🧊 Cirno Neural Network

In this article, I want to show how we can create a small neural network using Golang that can detect anomalies in datasets. We will not set too strict tasks for it and agree to name it after Cirno, who was not known for her intelligence.

⑨, pronounced "Nineball," is a running joke among Touhou fans involving Cirno, originating from a description in the instruction manual of Phantasmagoria of Flower View, which labeled her, on a list of nine things, as "⑨: Idiot." Cirno is typically seen with various versions of the number 9 in a circle because of this. Her name may also be used as a replacement for "idiot" or "baka" in some cases. [Source]

We can observe how neural networks have been actively used in various projects for the analysis and clustering of large volumes of data lately. Is it possible to create a small neural network that can be embedded into our own project?

Configuration

First, we need to choose a toolkit. I will use the gobrain library to create a simple neural network. This library is well-documented and has a simple and intuitive functionality, which can be used to create truly amazing things.

I have also chosen the type of neural network that we will use in our project. Since we know the volume of incoming data in advance, we can use a type of network called FeedForward. The gobrain library can also create recursive neural networks, but I do not plan to use them, so you can try using them on your own.

I have also created a small file that describes the main parameters for generating the dataset, training the neural network, and the subsequent accuracy requirements when trying to test the performance of Cirno.

{
    "number of datasets": 5000,
    "number of points in dataset": 100,
    "number of hidden layers": 30,
    "number of learning epochs": 10000,
    "maximum number of anomalies": 10,
    "learning rate": 0.6,
    "scale factor": 0.4,
    "accuracy": 0.05
}

When generating a dataset that will be used for training and testing the quality of Cirno, all data groups will be normalized. Please note that normalization significantly improves the quality of the neural network's performance, so when using it in your project, remember to only provide normalized data.

Implementation

I will not list all the components of the repository below, but will only indicate those moments that, in my opinion, are the most important.

The main code is divided into three parts:

Reading and saving the configuration

configuration, err := configuration.New()
if err != nil {
	...
}

Creating a dataset that we can use when training the neural network

dataset, err := dataset.New(configuration)
if err != nil {
	...
}

Creating Cirno with subsequent training and quality checking

cirno, err := cirno.New(configuration)
if err != nil {
	...
}

accuracy, err := cirno.Train(dataset)
if err != nil {
	...
}
fmt.Println("Accuracy:", accuracy)

accuracyOnNewDataset, err := cirno.Verify()
if err != nil {
	...
}

fmt.Println("Accuracy on the new dataset:", accuracyOnNewDataset)
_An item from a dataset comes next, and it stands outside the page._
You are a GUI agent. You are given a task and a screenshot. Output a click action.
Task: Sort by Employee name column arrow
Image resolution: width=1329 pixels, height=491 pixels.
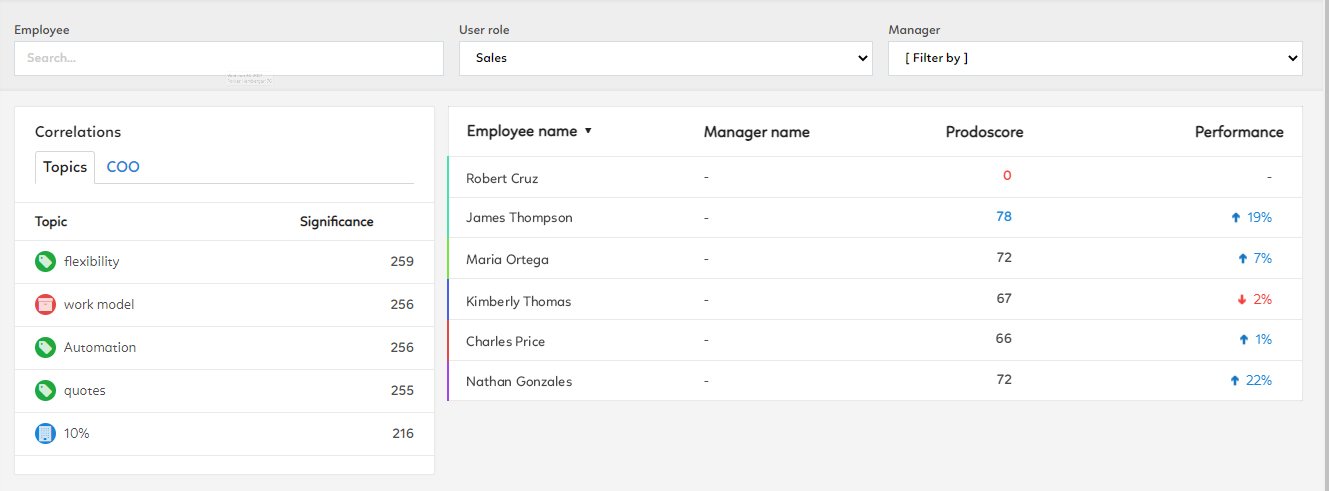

Thus, when launching the neural network, we can get the following response

Accuracy: 0.08
Accuracy on the new dataset: 1.16

using the following command

make run

However, remember that training a neural network is a random process, so each time you run it, you may see some differences in the numbers. Nevertheless, by varying the parameters listed in the configuration file, we can improve the quality of the network's performance.

In addition, we can save the obtained neural network to a file.

cirno.Save("./cirno.nya")

Repository

Below is a repository containing code with an example of using the Cirno that you can study.

🍃 GO-TO-REPO! 🍃

If you have downloaded the repository and want to see how the template works, simply enter the following command in the root directory of the repository.

make run

Conclusion

And in conclusion, I would like to note that this small package can be perfectly used to detect anomalies in fixed datasets, which I successfully do for my own needs.